Pamuk raises the question of the reality or fictionality of the memories, and the most interesting approach to this question is through the reflection about this necessity of the night and darkness in order to reveal the past. Pamuk’s insistent attention to his past combines with the need to avoid the daily Istanbul life and to focus on an Istanbul made of ruins. Life is invisible, whereas the natura morta is the main point of access to visibility. Kemal’s object fetishism, then, can be read as a way to make the invisible elements of life and living love visible, and as a fearful way to run from transformation, from change. The question of the past becomes the question of having, possessing, fixing something like love or innocence against the corruption of change. The visible, then, is against the flow of life, hidden in an almost surreal Istanbul by night. Here, the visible and fictional seem to go together, and both go together also with the memories. Telling a story is like painting a natura morta. It is probably a way for Pamuk to guard against the aggressive transformations of Turkey – between Westernization and Islamization…
If one follows this line of thought, one understands how Gee’s movie, which is apparently coincidental with Pamuk’s world, shows some elements that actually resist Pamuk’s philosophy. The first is Gee’s use of the camera. We are faced with a constant slow movement of the camera, that desperately tries to animate that natura morta. And the abundant use of fading images prevents us from “having” and contemplating the objects, as it creates a flow where it is impossible to fix something in place. Gee interprets the memories through the evocative and the indefinite, which becomes a frustrating movement for Pamuk’s need to fix the memories.
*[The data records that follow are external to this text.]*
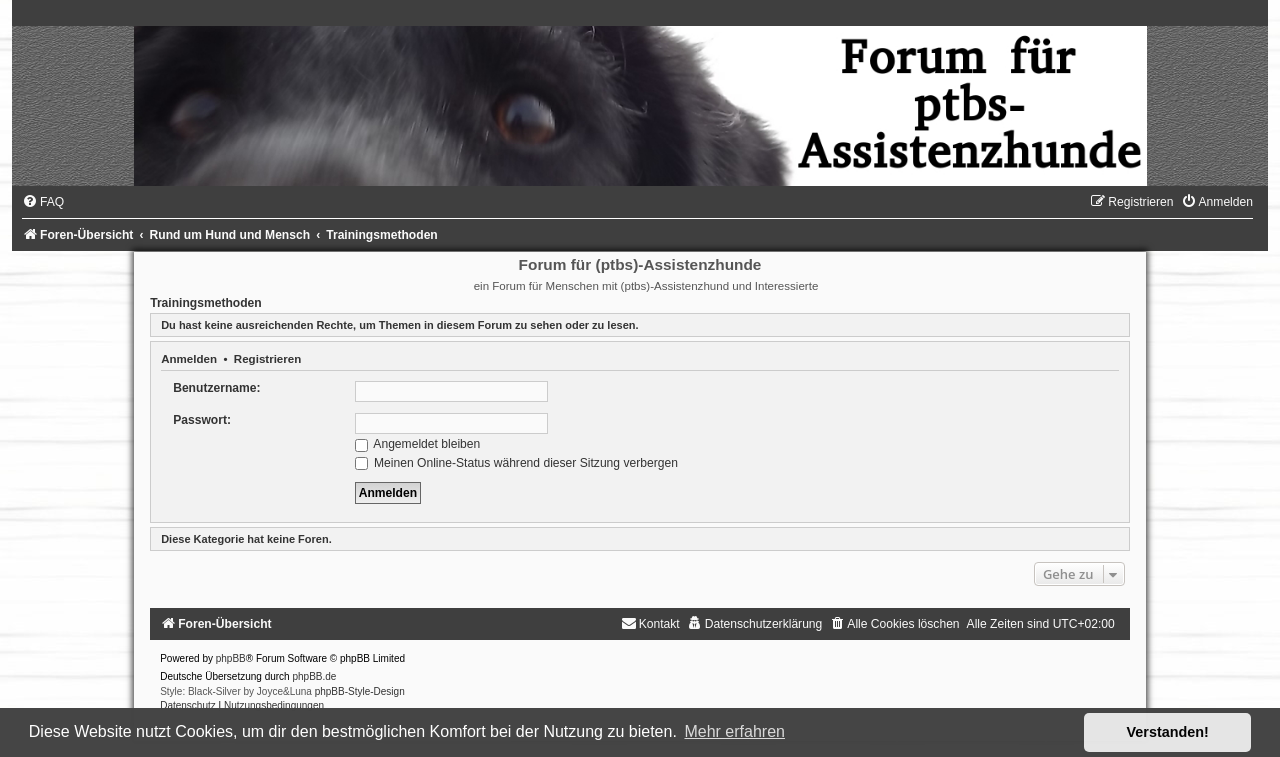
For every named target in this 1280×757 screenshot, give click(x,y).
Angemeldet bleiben (418, 444)
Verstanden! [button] (1168, 732)
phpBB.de (314, 676)
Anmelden (189, 359)
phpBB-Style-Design (360, 691)
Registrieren (267, 359)
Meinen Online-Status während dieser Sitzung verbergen (516, 463)
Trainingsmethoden (206, 303)
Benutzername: (216, 388)
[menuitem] (43, 202)
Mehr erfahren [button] (734, 731)
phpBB (231, 658)
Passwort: (202, 420)
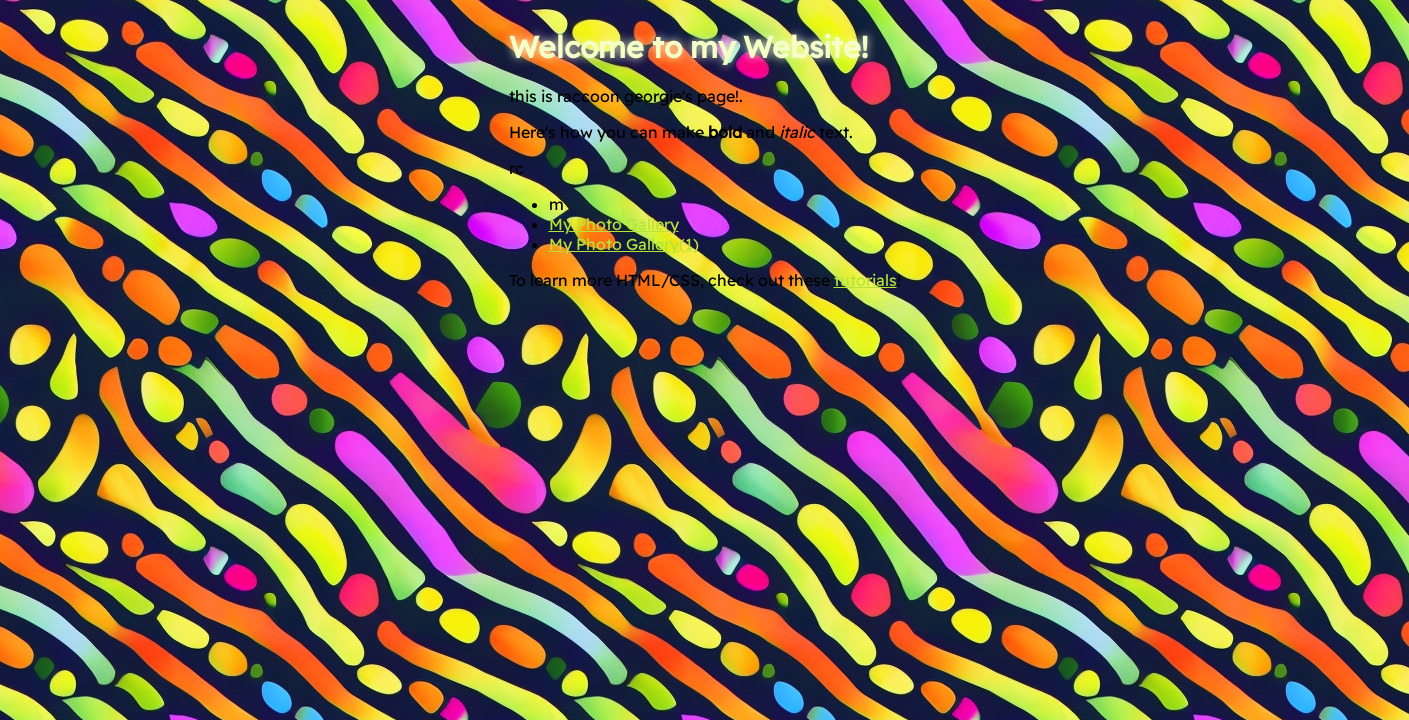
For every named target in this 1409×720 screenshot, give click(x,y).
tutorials (865, 280)
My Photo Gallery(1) (624, 244)
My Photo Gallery (614, 224)
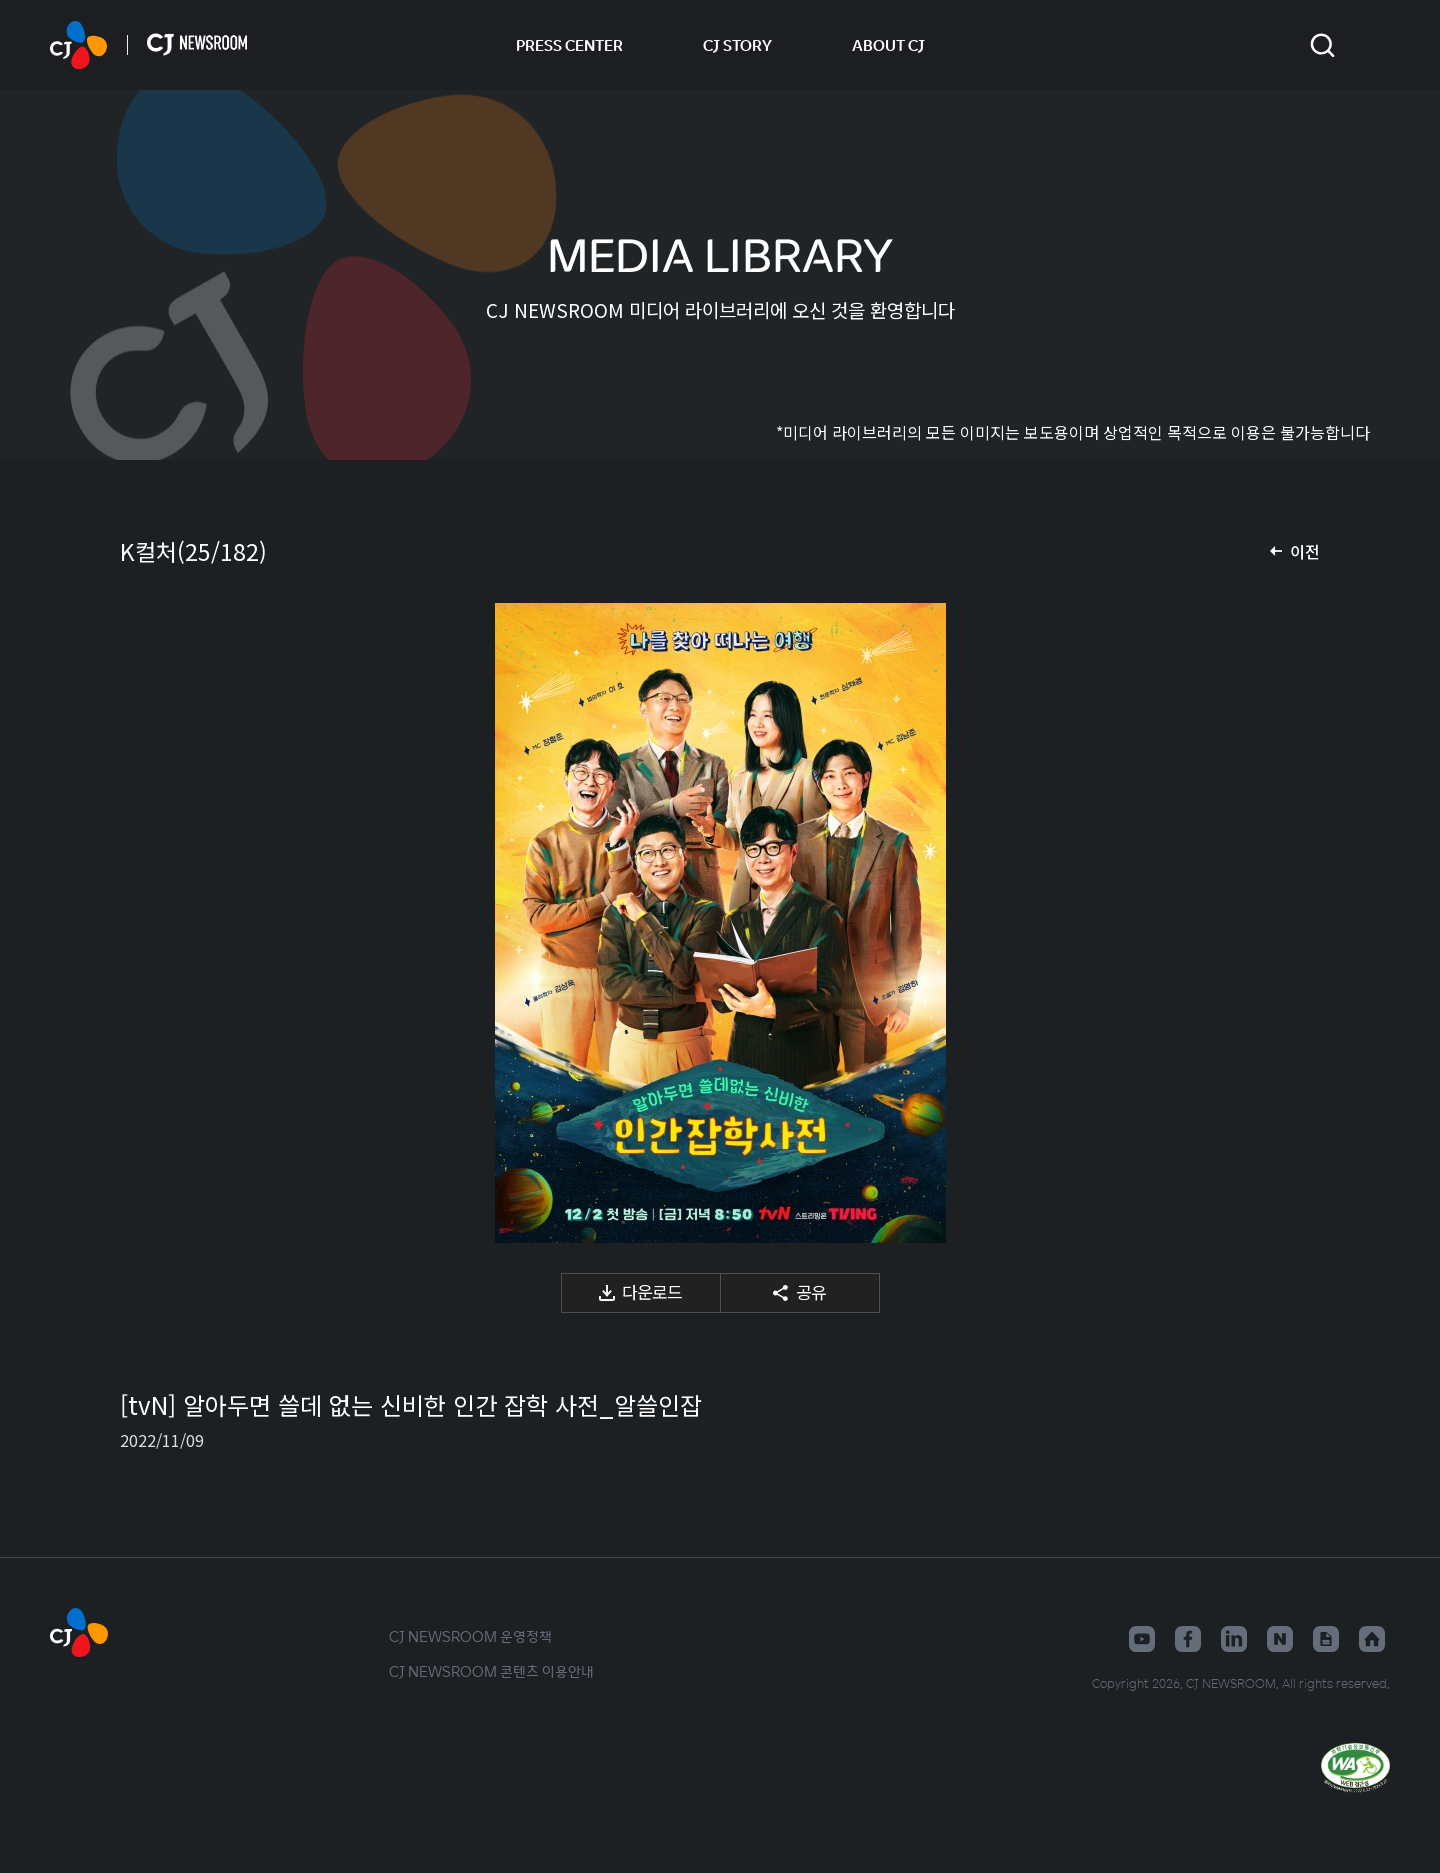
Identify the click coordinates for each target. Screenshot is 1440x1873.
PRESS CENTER (569, 45)
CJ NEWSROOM (78, 45)
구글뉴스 (1326, 1639)
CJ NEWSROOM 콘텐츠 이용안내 (491, 1671)
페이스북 (1188, 1639)
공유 (811, 1291)
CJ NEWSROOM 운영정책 (470, 1636)
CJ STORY (737, 45)
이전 (1305, 551)
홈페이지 (1372, 1639)
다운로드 (652, 1291)
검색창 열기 (1322, 45)
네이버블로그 (1280, 1639)
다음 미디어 (1280, 923)
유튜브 (1142, 1639)
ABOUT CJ (888, 45)
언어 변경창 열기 (1377, 45)
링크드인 (1234, 1639)
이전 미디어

The second contrasting element concerns the location of Innocence of Memories. When the film finally discusses the happiness for a museum of memories, we hear Pamuk’s famous sentence from his book: «Real museums are places where time is transformed into space». For Pamuk, the narrative of stories would better escape its purely temporal destiny, and become tangible, fixed. What should the destiny of this movie be, then, if movies are temporal matter par excellence? In order to be “transformed into space”, it should probably find its form in a museum. Would Gee’s movie have to be “exhibited” in the Historisches Museum Baden? The projection in Kino Orient resists any attempt in adapting the film for an exhibition and remains a temporal experience – and that was probably what the Historisches Museum itself dared to do. Perhaps, it is only through writing, like mine here, that the work of memories and museums begin… But mine is a memory without innocence.